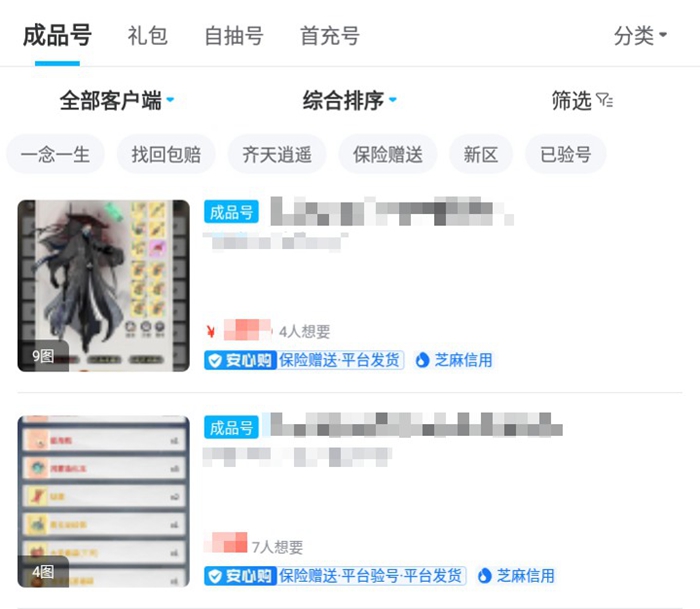Click the 安心购 shield badge on second listing
Image resolution: width=700 pixels, height=609 pixels.
point(240,576)
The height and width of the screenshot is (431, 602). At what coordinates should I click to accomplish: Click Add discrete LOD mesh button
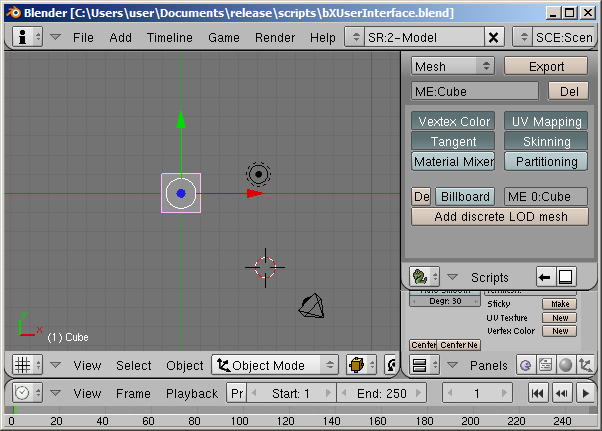coord(499,216)
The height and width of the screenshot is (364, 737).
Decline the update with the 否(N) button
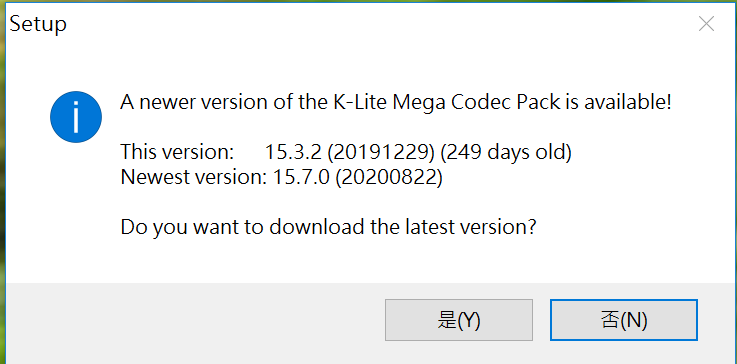[x=624, y=320]
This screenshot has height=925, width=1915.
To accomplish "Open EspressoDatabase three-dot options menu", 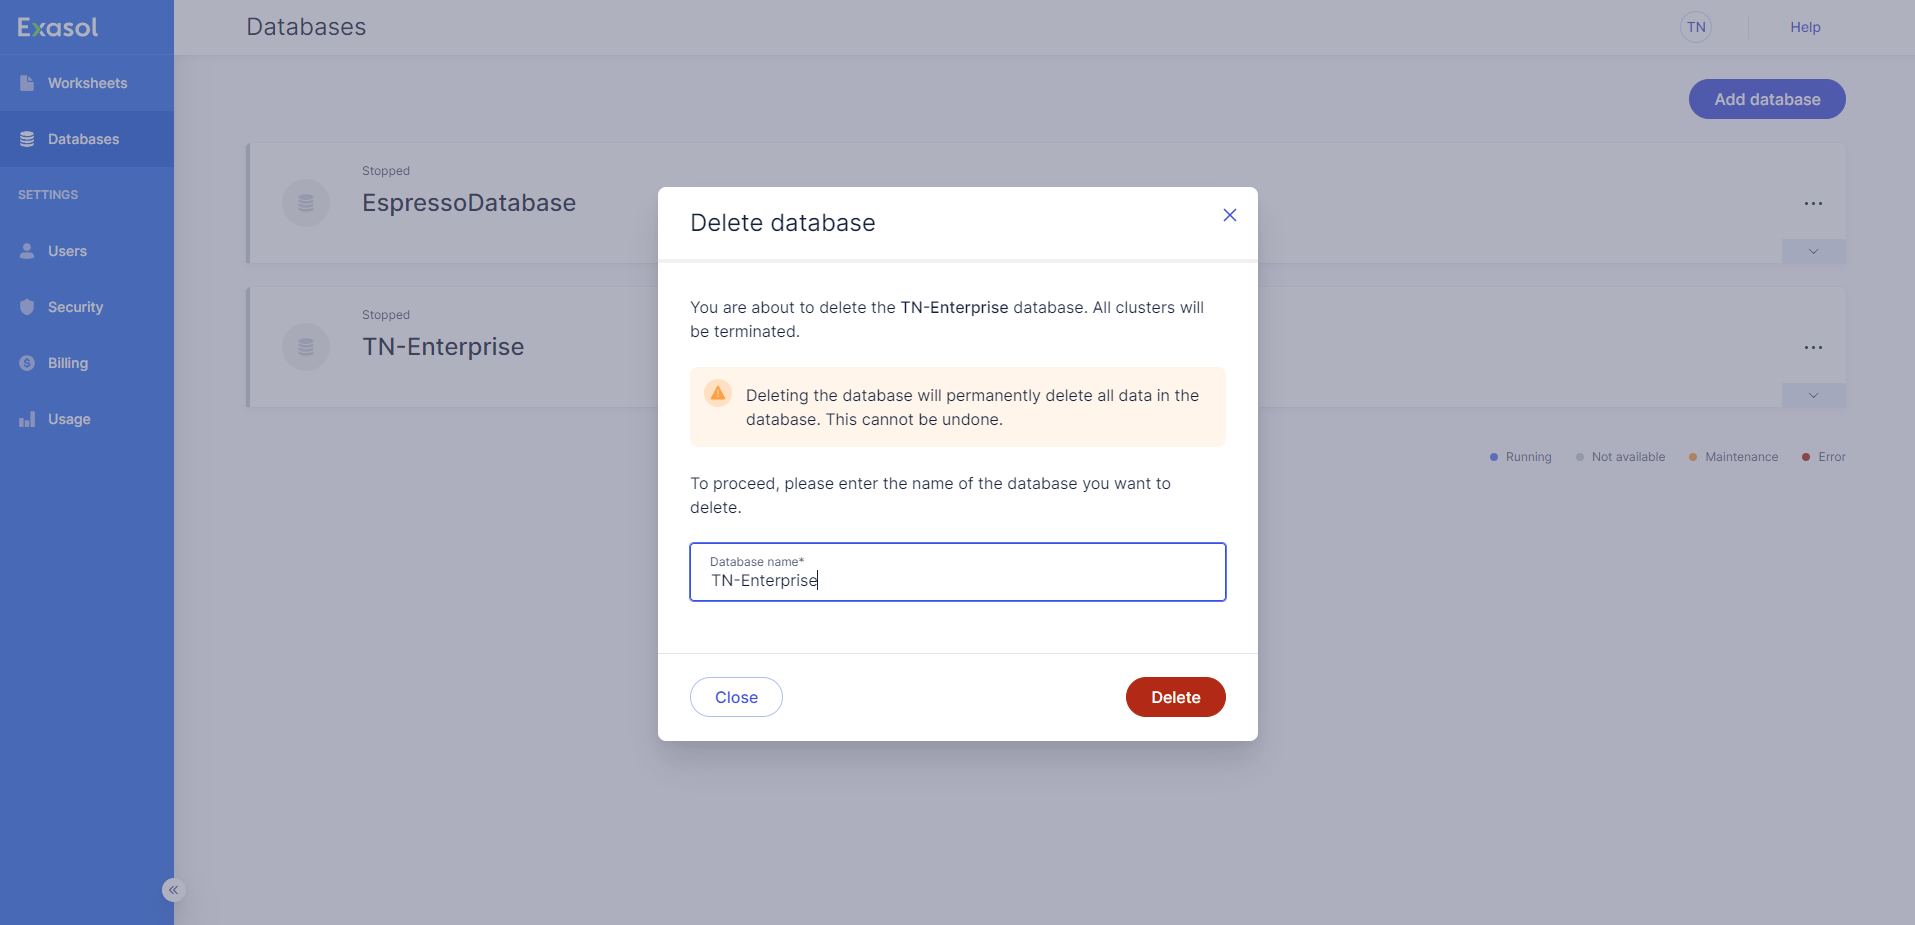I will 1813,204.
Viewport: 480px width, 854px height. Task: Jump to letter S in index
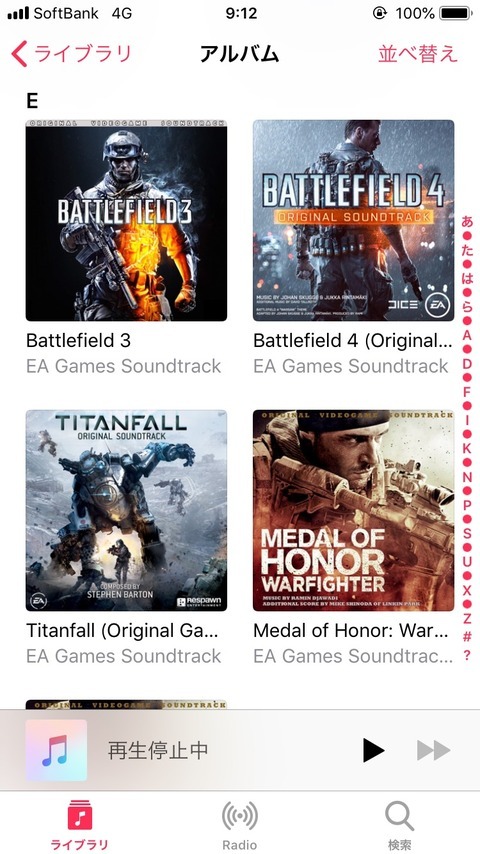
::::::
▶ [PROBLEM DESCRIPTION]: Starting at the line above that holds "The height and width of the screenshot is (431, 602).", repeat every line exactly down to and including the line that holds "The height and width of the screenshot is (364, 737).", then stop. Do not carry over any pictures.

▶ [OUTPUT OF THE EXERCISE]:
The height and width of the screenshot is (431, 602). At what coordinates should I click to accomplish: Click Add discrete LOD mesh button
coord(499,216)
The height and width of the screenshot is (364, 737).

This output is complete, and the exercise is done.